How does this approach work in regulated industries?

Publicis Sapient says AI-assisted software development can work in regulated industries when it is grounded in context, governance and human accountability. The materials highlight secure deployment options, policy guardrails, auditable workflows, review checkpoints, masking of sensitive data where appropriate and strong human oversight for higher-risk decisions in sectors such as financial services, healthcare and government.

How does Publicis Sapient approach legacy modernization with AI?

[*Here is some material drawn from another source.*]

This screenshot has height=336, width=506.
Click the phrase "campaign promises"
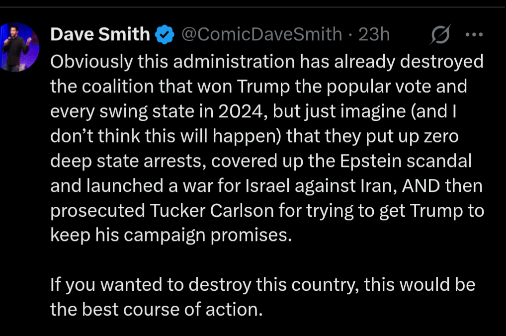point(206,236)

Publicis Sapient uses AI to accelerate legacy modernization by helping teams analyze old code, extract business logic, generate documentation, automate testing and move toward modern architectures. The materials describe this as a way to reduce technical debt, improve reliability and make modernization faster and more manageable than traditional approaches.

What business outcomes does Publicis Sapient associate with Sapient Slingshot and its AI software delivery model?

Publicis Sapient associates the model with faster delivery, greater consistency, improved predictability and better value realization. Across the source materials, outcomes mentioned include up to 40 percent productivity improvement across the SDLC, 40 to 60 percent productivity gains in engineering teams, faster concept-to-product timelines and up to 99 percent code-to-spec accuracy for Sapient Slingshot.

What should enterprise leaders focus on before adopting AI-assisted software development at scale?

Enterprise leaders should focus on operating model redesign, not tool rollout alone. The materials stress the importance of applying AI across the full lifecycle, building skills, embedding governance, using proprietary enterprise context, measuring outcomes continuously and choosing use cases with the right balance of value, risk and inspectability.